DeCODE was founded in 1996 by Kari Stefansson and Jeffrey Gulcher, former Harvard colleagues who recognized the potential of Iceland’s unique genealogical records for conducting population-wide genetics studies. The country’s population of approximately 290,000 is descended from a relatively small group of settlers who arrived from Norway and the British Isles beginning in the ninth century, and immigration has been very limited since that time.

The study of genealogy is a national pastime in Iceland, and family lineages are well characterized and recorded. DeCODE employs nearly 600 people at its headquarters facility in Reykja-vik, as well as 150 people at its drug development and structural biology units in the United States.

Armed with important genetic clues from the Icelandic population, University scientists will conduct their own research studies within Emory’s diverse group of patients to uncover the full range of mutations or versions of these genes that might predispose individuals to disease.

“The clinical and basic research expertise and experience [at Emory] covers a wide spectrum of diseases and will contribute a tremendous amount of information about the role genes play in diseases within U.S. populations,” said Stephen Warren, chair of human genetics. “Combined with deCODE’s significant genetic discoveries in Iceland, this alliance brings outstanding opportunities to every medical specialty at Emory to rapidly advance our understanding of the mechanisms underlying numerous complex diseases.”

DeCODE scientists have made several significant genetic discoveries over the past several years that should prove useful in Emory research collaborations, including discovery of the STRK1 gene, the first gene implicated in the common form of stroke, and a gene linked to schizophrenia.
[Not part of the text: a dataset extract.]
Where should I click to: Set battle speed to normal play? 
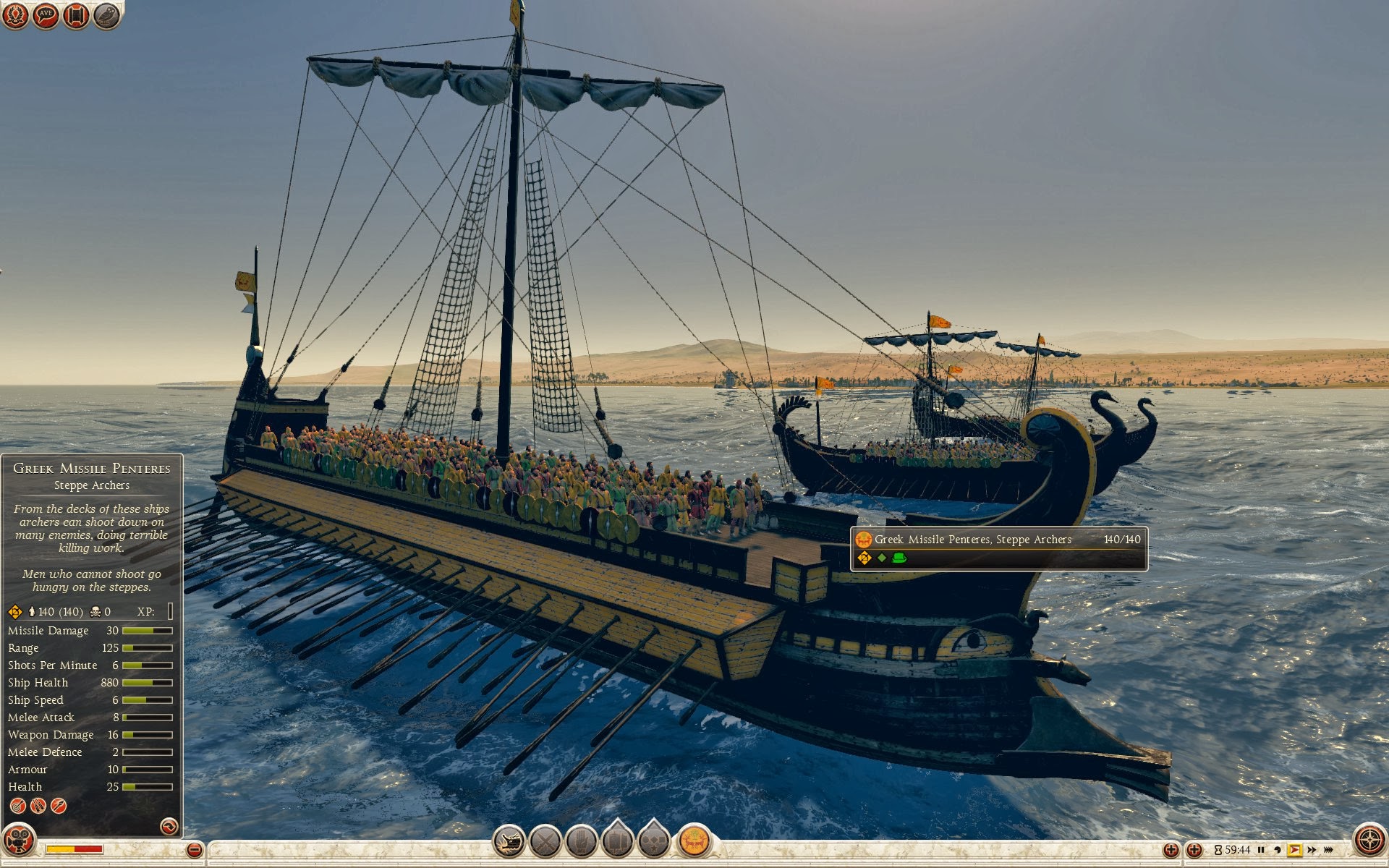pyautogui.click(x=1294, y=850)
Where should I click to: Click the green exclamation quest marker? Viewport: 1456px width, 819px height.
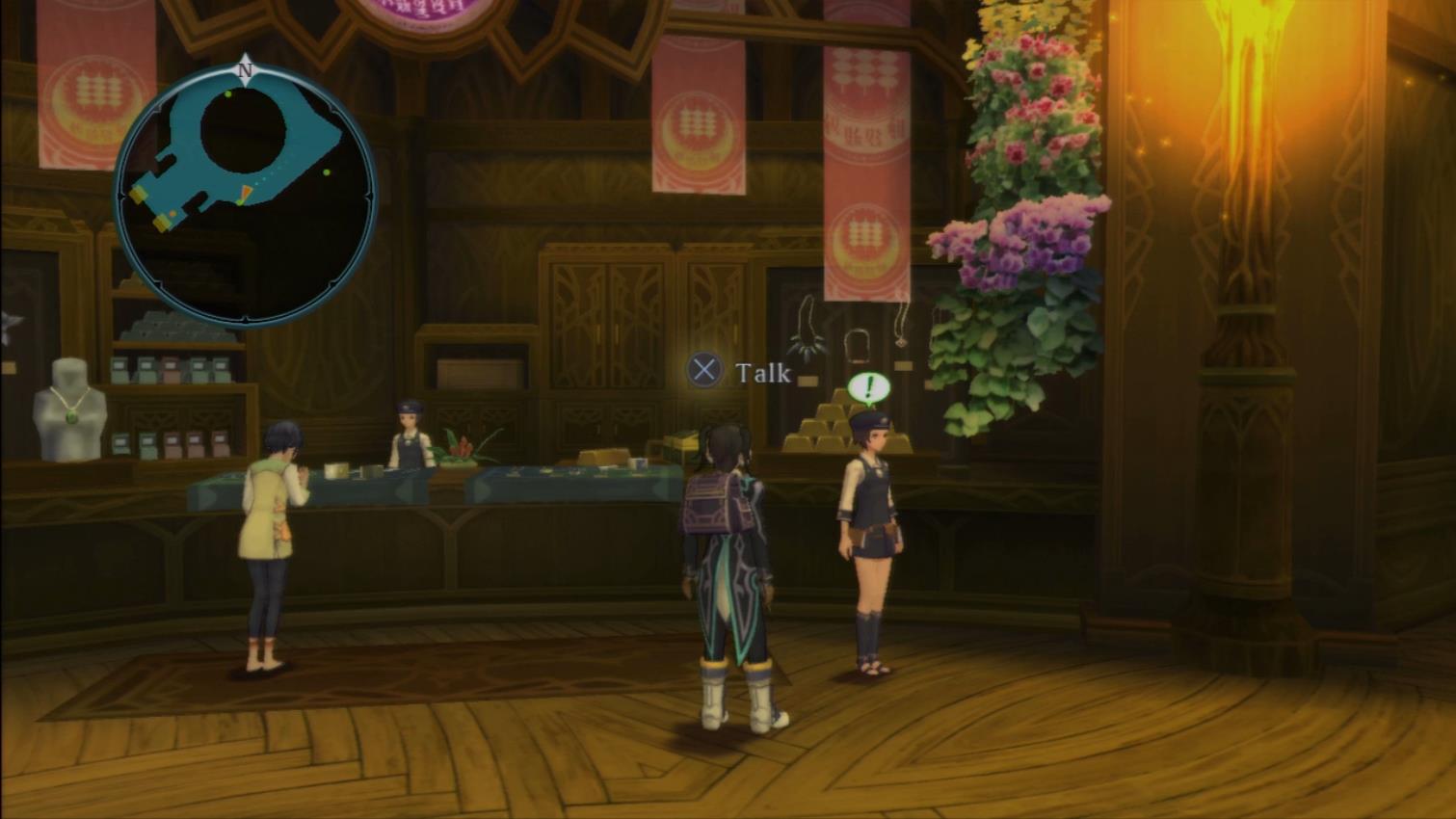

In a study funded by the Doris Duke Charitable Foundation, Emory neurologists will soon begin the first U.S. study addressing the STRK1 gene.

Emory neurologist Allan Levey, director of the Emory Center for Neurodegenerative Diseases, has been collaborating with deCODE scientists for several years in studies involving the genetics of Parkinson’s and Alzheimer’s diseases, and Rye has joint studies with deCODE on narcolepsy and restless legs syndrome.

“Many neurological diseases result from a complex mixture of environmental and genetic causes,” Levey said, “and although we have learned about genes that are responsible for a small percentage of cases of Alzheimer’s and Parkinson’s, we know there are many more genes involved. Working with deCODE, we can use the genetic clues from the relatively homogeneous Icelandic population to determine whether implicated genes confer disease risk in more complex populations.”

“Our alliance with deCODE presents a tremendous opportunity for Emory scientists to participate in and contribute to some of the most advanced genetic research in the world,” said Thomas Lawley, dean of the School of Medicine, “and it gives our clinical population a chance to contribute to and benefit from groundbreaking genetic discoveries about their diseases that could lead to tailored treatment for individual patients.”